Automated Evaluation
Every challenge has a unique way of objectively evaluating incoming submissions. More often than not, the evaluation scripts come with a set of dependencies and computational environments that are difficult to replicate in the host server. Therefore, we have decided that every challenge organizer has to provide a Docker container that packages the evaluation scripts. This container will run on our servers to compute the evaluation scripts necessary for an incoming submission.
Building your evaluation container¶
To make the process easier, we created a challenge pack with an example evaluation (as well as an example algorithm and upload scripts for archives) for you. When your challenge gets accepted, our support team will create a customized version of this Github repo, tailored to the needs of your challenge. You can then use the provided challenge pack as a starting point for creating your custom evaluation container.
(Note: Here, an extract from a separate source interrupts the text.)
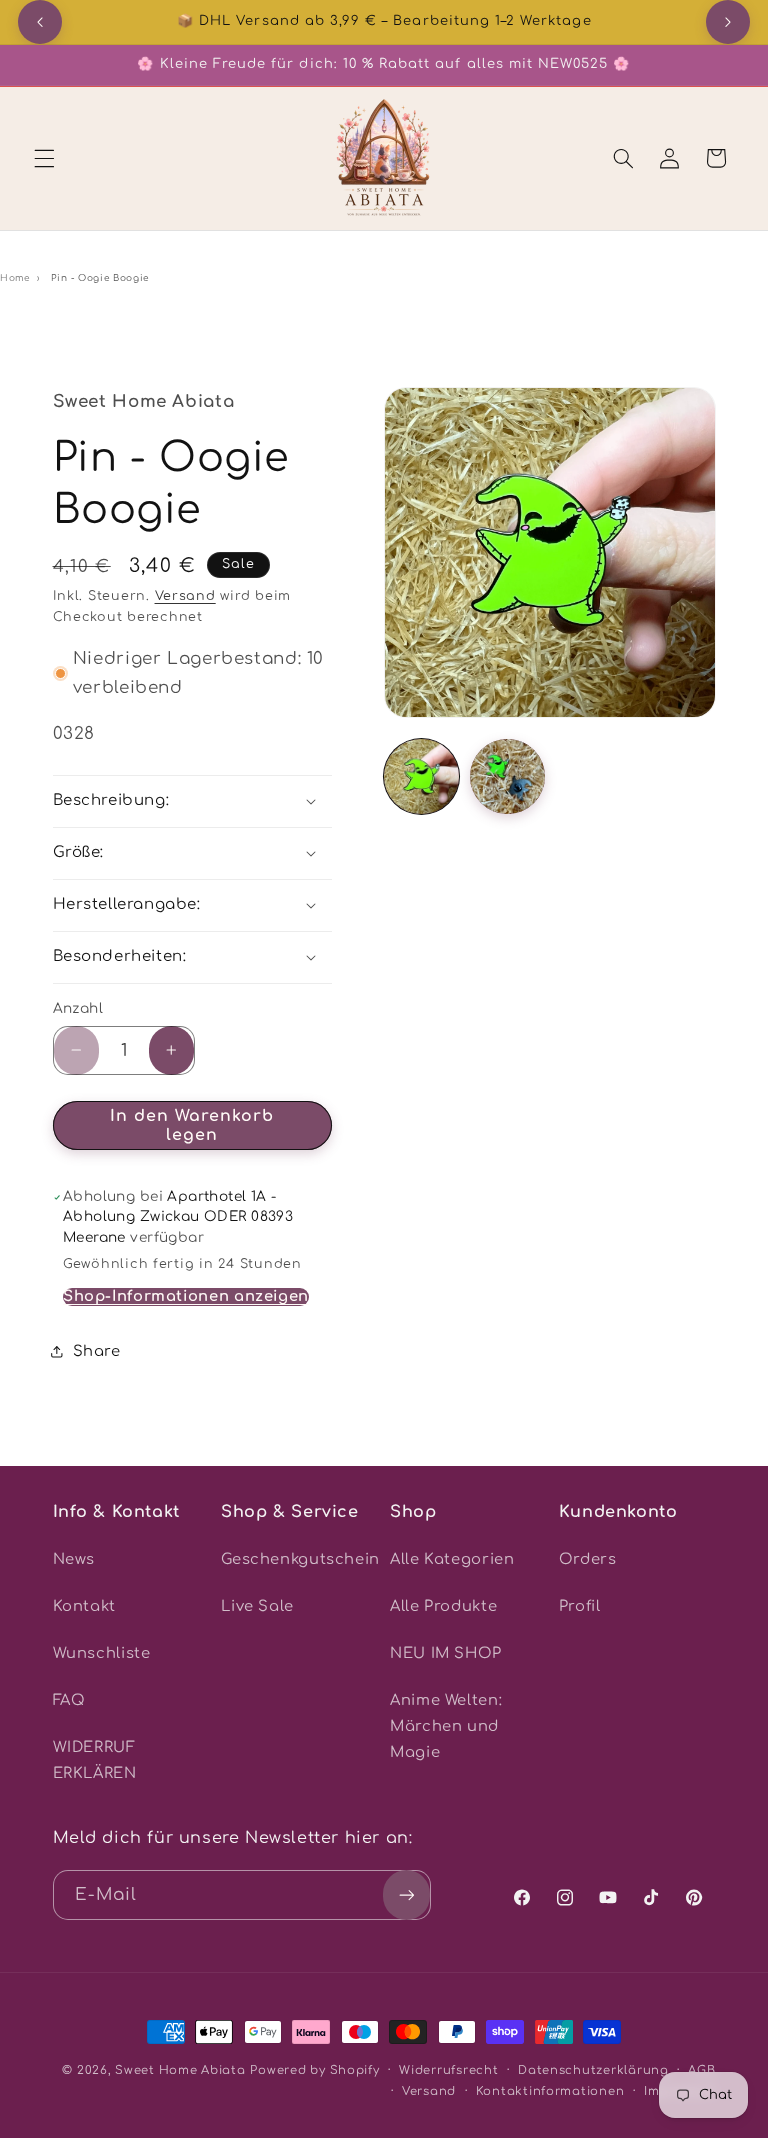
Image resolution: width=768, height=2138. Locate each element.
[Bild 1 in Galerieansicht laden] (421, 776)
Configuring evaluation Settings¶
To configure the challenge leaderboard ranking, presentation of the leaderboard to participants, and submission details, navigate to Admin → [name of phase] Evaluation Settings:
Under Phase, the title of the selected phase can be set. This defines the leaderboard name presented to the participants:
Uploading your evaluation container¶
After building, testing, and exporting the Docker container with the tutorial above, you should have .tar.gz
file containing the evaluation Docker container. You can upload this to your challenge by navigating to Admin → Methods → + Add a new method:
Then, select the intended phase of the challenge, and after uploading the Docker container (.tar.gz
file), select Save
after the evaluation container has been uploaded:
Subsequently, Grand Challenge will verify your new evaluation Docker container. Once this is done and succeeded, you will see Ready: True
for your method:
Testing your new evaluation container¶
When uploading a new evaluation container it's possible to re-evaluate existing submissions to create new evaluation results. Re-evaluation is a manual step since re-evaluating all submissions can be quite expensive. Navigate to Admin → [name of phase] Submission & Evaluations:
Clicking on one of the submission ID links will bring up the submission detail page. On this page, shown below, you will find a button to re-evaluate the submission with the new (active) evaluation method. Doing this re-uses the existing algorithm submissions results: saving compute time and having to upload a new algorithm image every time the evaluation method changes.
Submission¶
Under the Submission tab, the submission mechanisms for the selected phase can be configured. You can:
- Indicate opening and closing dates for submissions
- Allow submissions from only verified participants
- Provide instructions to the participants on how to make submissions
- Limit the number of submissions and the time period within which a participant can make submissions
- Request that participants provide supplementary files when they make submissions (like an ArXiv link)
More instructions on how to configure this mechanism are available under **Admin → Evaluation Settings → Submission **
Scoring¶
Under the Scoring tab, the exact specification of the leaderboard ordering can be configured. This is where you connect the outputs of your evaluation container with the automated leaderboard mechanism present in grand-challenge.org.
Assuming that your evaluation container writes the following scores as the output in /output/metrics.json
:
{
"malignancy_risk_auc": 0.85,
"nodule_type_accuracy": 0.75
}
Then you can configure the Scoring mechanisms as shown in the figure below.
- Make sure to give an appropriate Score title - this will be displayed at the head of the leaderboard.
- Specify the JSON path of the main metric in Score jsonpath (in this case it is
malignancy_risk_auc
).
You can also configure a more complex scoring mechanism.
Take the following metrics.json
, which is a nested dictionary:
{
"case": {},
"aggregates": [
"dice": {
"mean": 0.6,
"std": 0.089
},
"accuracy": {
"mean": 0.5,
"std": 0.00235
}
]
}
To use both dice and accuracy metrics in the scoring mechanism, and display both scores with their error on the leaderboard you would need to:
- Enter
aggregates.dice.mean
in Score jsonpath. - Enter
aggregates.dice.std
in Score error jsonpath. - Use Extra results columns to add the accuracy score and error to the leaderboard
- Set Scoring method choice to determine the way the scoring is calculated.
Additional settings¶
Under Leaderboard, the look and feel of the leaderboard can be configured. See the comments under each field for additional information.
Under Result Details, you can configure whether the /output/metrics.json
from your evaluation container should be accessible to the participants. If you have more information in the metrics.json
than you want to share with participants, you should make sure this option is turned off!